The ice that had covered everything. What must he have been thinking to incite such a strong response? You think again of his fingers in you, your hospital gown gaping at the top, his eyes stubbornly averted, and your face heats up. It can't have been. Not you, certainly. Zayne may be a robot, a snowman, a professional, but he is still a man.

This isn't something for you to concern yourself with, he'd said.

You think, briefly, of him. Concerning himself with his problem.

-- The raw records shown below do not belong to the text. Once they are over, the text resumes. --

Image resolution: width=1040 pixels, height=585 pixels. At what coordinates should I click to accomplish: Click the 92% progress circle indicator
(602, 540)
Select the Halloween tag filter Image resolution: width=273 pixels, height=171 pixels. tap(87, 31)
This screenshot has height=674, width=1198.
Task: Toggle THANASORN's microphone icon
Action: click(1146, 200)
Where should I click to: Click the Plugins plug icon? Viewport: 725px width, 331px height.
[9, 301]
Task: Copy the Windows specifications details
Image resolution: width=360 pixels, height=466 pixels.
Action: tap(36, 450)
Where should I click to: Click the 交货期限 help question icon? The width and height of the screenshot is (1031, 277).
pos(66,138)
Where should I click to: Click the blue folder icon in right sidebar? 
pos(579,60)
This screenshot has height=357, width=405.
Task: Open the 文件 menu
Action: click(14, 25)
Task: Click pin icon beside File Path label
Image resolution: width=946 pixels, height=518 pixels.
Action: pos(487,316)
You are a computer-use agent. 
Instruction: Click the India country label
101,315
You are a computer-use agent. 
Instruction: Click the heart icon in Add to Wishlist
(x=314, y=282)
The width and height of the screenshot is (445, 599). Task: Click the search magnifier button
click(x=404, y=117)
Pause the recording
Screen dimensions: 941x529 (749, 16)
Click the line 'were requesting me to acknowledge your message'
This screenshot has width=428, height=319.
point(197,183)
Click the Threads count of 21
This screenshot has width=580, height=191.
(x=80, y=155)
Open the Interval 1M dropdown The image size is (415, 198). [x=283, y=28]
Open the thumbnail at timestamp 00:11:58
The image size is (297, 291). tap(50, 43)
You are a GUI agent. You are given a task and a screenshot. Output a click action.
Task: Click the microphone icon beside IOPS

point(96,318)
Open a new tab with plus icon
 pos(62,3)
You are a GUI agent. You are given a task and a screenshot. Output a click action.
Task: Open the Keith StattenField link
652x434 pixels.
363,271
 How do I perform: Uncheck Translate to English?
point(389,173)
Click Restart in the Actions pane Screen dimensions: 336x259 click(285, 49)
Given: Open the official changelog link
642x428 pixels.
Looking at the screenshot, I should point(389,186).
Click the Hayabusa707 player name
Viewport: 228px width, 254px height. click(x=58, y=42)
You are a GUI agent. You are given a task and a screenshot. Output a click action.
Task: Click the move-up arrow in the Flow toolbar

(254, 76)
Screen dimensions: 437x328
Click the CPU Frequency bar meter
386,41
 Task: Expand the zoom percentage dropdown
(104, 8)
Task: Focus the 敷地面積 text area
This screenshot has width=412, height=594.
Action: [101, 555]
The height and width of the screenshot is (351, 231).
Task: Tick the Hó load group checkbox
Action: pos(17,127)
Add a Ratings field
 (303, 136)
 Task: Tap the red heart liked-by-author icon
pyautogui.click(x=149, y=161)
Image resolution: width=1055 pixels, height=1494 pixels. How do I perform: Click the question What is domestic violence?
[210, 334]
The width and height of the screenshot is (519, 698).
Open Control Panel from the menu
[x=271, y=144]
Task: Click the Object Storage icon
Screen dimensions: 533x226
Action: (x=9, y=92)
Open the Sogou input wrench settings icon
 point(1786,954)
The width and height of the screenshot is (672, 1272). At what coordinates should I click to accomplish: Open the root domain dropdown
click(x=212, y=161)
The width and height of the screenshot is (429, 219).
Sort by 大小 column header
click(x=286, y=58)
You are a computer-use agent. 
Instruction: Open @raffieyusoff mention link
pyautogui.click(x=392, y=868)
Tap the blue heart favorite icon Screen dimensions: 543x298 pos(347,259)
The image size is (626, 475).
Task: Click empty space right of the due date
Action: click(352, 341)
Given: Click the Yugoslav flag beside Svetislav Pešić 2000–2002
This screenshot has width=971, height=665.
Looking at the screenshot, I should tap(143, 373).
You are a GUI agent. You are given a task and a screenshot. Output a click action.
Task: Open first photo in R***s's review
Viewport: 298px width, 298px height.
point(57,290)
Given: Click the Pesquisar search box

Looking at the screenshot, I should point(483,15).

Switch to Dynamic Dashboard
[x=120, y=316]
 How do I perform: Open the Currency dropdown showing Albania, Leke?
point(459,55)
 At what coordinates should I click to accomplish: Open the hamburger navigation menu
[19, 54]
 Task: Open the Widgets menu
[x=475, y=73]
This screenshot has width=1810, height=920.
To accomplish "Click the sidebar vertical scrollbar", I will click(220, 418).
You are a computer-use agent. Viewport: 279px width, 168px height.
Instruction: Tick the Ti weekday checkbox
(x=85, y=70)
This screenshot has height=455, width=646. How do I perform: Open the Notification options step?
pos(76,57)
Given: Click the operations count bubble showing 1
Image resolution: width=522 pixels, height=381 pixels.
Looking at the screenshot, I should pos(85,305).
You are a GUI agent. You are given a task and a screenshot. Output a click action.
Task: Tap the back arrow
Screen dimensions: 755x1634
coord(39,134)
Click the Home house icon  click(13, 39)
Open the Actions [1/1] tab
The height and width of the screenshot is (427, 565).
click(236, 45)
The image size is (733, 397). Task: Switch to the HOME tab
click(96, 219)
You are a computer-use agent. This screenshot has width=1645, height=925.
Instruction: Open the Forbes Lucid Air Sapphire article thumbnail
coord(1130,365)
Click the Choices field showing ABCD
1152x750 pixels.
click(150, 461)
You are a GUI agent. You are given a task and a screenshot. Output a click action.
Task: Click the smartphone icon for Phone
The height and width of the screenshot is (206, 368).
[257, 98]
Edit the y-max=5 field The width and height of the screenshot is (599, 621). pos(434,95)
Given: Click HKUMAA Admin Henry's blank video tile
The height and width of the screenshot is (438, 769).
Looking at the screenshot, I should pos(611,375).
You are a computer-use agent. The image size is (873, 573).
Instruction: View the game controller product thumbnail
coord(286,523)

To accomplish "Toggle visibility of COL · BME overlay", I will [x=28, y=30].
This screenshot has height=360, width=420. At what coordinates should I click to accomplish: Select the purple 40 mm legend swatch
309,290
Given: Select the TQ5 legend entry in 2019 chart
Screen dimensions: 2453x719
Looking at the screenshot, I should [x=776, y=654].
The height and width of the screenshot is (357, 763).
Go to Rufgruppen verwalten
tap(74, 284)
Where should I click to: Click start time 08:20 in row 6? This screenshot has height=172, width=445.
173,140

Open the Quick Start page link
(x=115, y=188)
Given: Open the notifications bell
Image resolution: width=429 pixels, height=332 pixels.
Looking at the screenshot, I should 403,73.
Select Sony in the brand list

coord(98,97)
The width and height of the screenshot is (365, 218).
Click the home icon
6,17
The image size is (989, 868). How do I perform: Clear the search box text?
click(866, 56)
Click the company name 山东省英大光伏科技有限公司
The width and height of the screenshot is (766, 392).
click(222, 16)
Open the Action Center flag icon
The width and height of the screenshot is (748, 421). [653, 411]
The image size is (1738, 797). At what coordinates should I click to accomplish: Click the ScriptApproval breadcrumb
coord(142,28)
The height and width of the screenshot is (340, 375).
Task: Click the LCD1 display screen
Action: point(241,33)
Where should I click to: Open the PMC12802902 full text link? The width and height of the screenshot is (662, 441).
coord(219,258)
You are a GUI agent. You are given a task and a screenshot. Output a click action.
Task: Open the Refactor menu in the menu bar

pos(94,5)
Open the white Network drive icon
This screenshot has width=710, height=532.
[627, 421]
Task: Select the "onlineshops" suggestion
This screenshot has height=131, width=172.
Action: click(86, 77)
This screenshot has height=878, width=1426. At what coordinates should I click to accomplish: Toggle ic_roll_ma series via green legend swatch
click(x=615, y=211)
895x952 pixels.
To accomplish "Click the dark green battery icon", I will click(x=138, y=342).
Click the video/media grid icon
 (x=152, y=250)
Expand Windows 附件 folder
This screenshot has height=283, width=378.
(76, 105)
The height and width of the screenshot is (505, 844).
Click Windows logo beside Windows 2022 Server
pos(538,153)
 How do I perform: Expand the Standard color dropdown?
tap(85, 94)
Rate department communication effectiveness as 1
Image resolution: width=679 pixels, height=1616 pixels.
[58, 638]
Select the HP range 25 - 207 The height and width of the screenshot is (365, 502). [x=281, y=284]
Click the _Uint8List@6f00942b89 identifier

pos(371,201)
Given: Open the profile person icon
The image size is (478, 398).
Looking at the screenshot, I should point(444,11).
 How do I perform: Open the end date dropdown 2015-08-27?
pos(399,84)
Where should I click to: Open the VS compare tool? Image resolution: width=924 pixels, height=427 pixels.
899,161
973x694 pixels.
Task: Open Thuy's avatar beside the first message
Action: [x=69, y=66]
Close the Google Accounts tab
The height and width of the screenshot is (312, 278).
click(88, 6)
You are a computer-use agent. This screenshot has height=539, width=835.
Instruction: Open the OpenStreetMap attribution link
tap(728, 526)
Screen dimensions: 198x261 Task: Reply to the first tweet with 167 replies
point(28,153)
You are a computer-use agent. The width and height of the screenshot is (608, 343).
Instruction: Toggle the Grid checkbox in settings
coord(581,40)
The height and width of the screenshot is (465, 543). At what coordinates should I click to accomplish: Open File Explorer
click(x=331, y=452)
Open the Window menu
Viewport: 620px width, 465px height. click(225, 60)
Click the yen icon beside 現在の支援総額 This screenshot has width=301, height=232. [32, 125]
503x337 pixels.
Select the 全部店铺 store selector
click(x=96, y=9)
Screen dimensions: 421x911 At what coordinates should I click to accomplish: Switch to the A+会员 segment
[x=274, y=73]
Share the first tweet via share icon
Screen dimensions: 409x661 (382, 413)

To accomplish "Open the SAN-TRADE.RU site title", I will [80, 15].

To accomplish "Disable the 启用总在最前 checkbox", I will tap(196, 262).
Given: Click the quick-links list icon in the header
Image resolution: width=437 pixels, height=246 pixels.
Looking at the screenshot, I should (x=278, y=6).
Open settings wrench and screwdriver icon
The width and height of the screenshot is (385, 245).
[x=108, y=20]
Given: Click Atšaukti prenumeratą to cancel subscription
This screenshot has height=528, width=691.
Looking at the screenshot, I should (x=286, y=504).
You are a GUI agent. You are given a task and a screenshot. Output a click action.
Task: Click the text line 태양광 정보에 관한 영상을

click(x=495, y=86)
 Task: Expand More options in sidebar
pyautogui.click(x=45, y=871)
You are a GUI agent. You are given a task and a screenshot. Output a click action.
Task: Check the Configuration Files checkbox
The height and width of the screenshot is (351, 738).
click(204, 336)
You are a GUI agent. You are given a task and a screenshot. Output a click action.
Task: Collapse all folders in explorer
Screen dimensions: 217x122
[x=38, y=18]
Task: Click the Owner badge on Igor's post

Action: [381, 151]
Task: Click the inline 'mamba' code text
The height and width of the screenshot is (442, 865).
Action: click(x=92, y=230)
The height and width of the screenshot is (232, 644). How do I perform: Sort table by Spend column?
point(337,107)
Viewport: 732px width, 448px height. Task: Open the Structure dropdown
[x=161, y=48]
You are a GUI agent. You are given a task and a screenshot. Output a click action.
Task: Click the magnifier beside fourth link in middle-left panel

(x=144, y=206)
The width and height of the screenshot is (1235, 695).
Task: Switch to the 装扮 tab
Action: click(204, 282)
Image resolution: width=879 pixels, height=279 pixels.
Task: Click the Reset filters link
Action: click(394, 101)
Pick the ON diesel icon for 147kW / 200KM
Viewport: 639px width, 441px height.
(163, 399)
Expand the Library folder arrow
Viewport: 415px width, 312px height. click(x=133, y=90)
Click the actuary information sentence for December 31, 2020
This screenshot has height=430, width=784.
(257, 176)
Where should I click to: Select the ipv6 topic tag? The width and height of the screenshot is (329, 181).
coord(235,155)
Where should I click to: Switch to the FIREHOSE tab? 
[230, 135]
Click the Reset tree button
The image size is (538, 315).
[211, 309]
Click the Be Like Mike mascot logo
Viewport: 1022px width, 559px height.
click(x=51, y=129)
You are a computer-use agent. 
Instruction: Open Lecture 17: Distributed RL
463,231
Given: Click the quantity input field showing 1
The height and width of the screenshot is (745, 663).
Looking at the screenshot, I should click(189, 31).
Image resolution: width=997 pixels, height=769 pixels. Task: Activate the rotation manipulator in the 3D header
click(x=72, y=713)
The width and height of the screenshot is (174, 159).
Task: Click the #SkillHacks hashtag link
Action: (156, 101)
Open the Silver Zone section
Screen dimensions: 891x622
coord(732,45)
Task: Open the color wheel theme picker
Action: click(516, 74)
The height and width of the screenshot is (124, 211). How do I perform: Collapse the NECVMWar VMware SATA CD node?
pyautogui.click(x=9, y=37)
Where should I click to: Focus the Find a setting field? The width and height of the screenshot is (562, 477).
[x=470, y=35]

It takes you a while to build up the courage. Reply to him, first, and say that you were just busy. Hey, how about I pick you up after your shift and we can go to that cafe you like? You watch the little text bubbles pop up. Disappear. Pop up again. Unlike him, you think, to be thinking so hard—and the message he sends doesn't betray any sort of internal turmoil. My shift ends at five, he replies. Characteristically brusque, an implicit acceptance folded into his words. Something that had taken you a while to get used to, after you'd reconnected with him as adults. Always wondering and worrying if he didn't actually want to meet up, if he felt obligated to. But eventually you realized that that isn't the kind of guy he is, that if he didn't want to, he wouldn't.

The opposite, then, must serve as well, surely. If he wanted to, he would. In Zayne's case, though, there seems to be more of a gap between those two states. The insurmountable barrier between thinking and doing. He wants to. Why does that mean he has to? The only thing you can do, you think, is run an experiment of sorts. Time to test your hypothesis.

First up on the list: you pick him up on your motorcycle the next day. He's already waiting outside the hospital for you, and the tiniest crease between his brows appears as you pull up in front of him.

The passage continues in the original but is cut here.